JAKARTA, KOMPAS — Calon presiden nomor urut 02, Prabowo Subianto, menilai kompetitornya, nomor urut 01, Joko Widodo, memperoleh informasi yang kurang benar mengenai pertahanan dan keamanan Indonesia. Budaya asal bapak senang atau ABS disebut Prabowo marak terjadi.
”Saya tidak menyalahkan Bapak. Ini budaya Indonesia, ABS, jadi mohon kita kaji pertahanan kita. Kita tidak mau mengancam siapa pun, tetapi kita lemah. Mungkin menteri perlu beri tahu berapa peluru (yang kita punya) dan berapa hari peluru kita (bisa dipakai) perang,” tutur Prabowo saat debat keempat di Pemilu Presiden 2019, Sabtu (30/3/2019) malam.
Debat keempat, seperti diketahui, salah satunya mengangkat tema soal pertahanan dan keamanan selain ideologi, pemerintahan, dan hubungan internasional. Peserta debat kali ini hanya capres.
Prabowo pun menyinggung anggaran pertahanan yang besarnya Rp 107 triliun atau 5 persen dari Anggaran Pendapatan dan Belanja Negara atau hanya sekitar 0,8 persen dari produk domestik bruto. Anggaran itu disebutnya tidak cukup untuk mengamankan negara.
”Singapura itu 30 persen dari APBN dan GDP-nya. Di tentara, budaya ABS (asal bapak senang) biasa. Di depan panglima, siap pak. Radar cukup pak. Itu tidak benar Pak. Saya tidak salahkan Bapak. Ya ABS,” katanya.
Lebih lanjut, menurut dia, pertahanan Indonesia masih jauh dari yang diharapkan karena Indonesia tidak mempunyai uang untuk memperkuatnya.
”Pertahanan Indonesia terlalu lemah, jauh dari yang diharapkan, karena kita tidak punya uang. Oleh karena itu, kita harus menjaga keuangan kita.

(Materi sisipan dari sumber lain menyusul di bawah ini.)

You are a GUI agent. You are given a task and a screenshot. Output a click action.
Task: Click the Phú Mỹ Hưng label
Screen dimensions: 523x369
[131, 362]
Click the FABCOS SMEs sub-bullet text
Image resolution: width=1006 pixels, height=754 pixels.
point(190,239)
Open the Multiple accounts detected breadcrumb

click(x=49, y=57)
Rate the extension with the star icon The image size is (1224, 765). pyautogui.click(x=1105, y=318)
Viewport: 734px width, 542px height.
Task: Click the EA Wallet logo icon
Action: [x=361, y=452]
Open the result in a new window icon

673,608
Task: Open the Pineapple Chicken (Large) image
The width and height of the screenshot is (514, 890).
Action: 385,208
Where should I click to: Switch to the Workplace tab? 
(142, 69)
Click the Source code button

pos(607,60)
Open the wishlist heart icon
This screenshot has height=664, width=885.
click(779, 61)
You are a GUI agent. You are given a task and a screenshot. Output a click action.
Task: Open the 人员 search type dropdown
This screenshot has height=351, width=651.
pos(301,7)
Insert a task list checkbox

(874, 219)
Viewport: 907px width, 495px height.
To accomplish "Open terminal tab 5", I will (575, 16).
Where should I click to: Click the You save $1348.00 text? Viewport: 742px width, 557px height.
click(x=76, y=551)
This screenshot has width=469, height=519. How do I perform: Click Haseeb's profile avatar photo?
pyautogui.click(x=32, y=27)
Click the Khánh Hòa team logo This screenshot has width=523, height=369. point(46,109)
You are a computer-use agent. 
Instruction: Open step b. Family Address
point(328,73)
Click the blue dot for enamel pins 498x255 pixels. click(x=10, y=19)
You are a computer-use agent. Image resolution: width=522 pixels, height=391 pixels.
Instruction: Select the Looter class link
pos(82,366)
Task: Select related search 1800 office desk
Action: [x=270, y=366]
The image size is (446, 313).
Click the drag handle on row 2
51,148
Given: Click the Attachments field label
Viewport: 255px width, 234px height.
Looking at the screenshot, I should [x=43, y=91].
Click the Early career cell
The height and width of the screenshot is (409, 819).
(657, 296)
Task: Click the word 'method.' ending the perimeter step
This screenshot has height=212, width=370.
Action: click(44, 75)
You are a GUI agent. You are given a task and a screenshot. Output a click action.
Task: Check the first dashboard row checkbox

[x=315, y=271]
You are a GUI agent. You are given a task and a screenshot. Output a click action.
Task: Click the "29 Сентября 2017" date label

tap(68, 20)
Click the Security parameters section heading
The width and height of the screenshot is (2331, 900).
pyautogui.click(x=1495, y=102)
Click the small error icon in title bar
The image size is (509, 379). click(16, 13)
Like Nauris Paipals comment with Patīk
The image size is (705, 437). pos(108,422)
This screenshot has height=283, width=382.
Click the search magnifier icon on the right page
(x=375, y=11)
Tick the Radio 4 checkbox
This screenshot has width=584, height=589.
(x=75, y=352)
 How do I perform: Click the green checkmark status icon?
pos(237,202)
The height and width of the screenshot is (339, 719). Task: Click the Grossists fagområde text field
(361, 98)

Ke mana keuangan kita? Keuangan kita, kekayaan kita, harta kita tidak tinggal di Indonesia, karena itu kita lemah,” katanya.
Kekuatan pertahanan yang lemah itu membuat Indonesia tidak memiliki nilai tawar saat berhadapan dengan negara lain. ”Apakah kita sadar sebenarnya kita diejek. Dia senyum di depan kita, tetapi kita tidak punya kekuatan,” katanya.
Oleh karena itu, Prabowo menilai, anggaran pertahanan perlu segera ditingkatkan. Namun, sebelumnya, pemerintah perlu terlebih dulu membuat sistem untuk mengurangi korupsi dan menghentikan kebocoran agar kekayaan tidak mengalir ke luar negeri.
Namun, Jokowi menepis tudingan Prabowo soal ABS. Pernyataan Prabowo tersebut, menurut dia, menunjukkan ketidakpercayaan Prabowo terhadap TNI.
Ia mengatakan telah melihat sendiri pembangunan pertahanan di sejumlah pulau terluar Indonesia. Semua telah dicek, dan semua sesuai dengan laporan.
Anggaran pertahanan sebesar Rp 107 triliun di Kementerian Pertahanan pun dinilainya sudah besar. Alokasi anggaran itu kedua terbesar setelah Kementerian Pekerjaan Umum dan Perumahan Rakyat.
Dengan anggaran yang ada pun, pembangunan pertahanan dan keamanan terus dilakukan. Sebagai contoh, kekuatan pertahanan saat ini disebarkan merata di seluruh penjuru Nusantara. Ia mencontohkan, kekuatan pertahanan dan keamanan sekarang berada di Natuna, Morotai, Samlaki, dan Biak.
”Artinya titik-titik pinggir di negara ini terjaga. Yang namanya radar maritim dan udara kita sudah menguasai 100 persen wilayah, karena sudah ada 19 titik radar udara dan 11 titik radar maritim yang telah terkoneksi,” kata Jokowi.
Selain itu, pembangunan sistem radar yang terintegrasi juga dapat melacak siapa pun yang masuk wilayah Indonesia secara ilegal.
Ke depan, menurut Jokowi, anggaran pertahanan juga penting untuk membangun industri alat utama sistem persenjataan. ”Kalau investasi di bidang pertahanan terus dilakukan, saya yakin kita akan memiliki alutsista yang baik dan memiliki teknologi dari transfer pengetahuan,” pungkas Jokowi.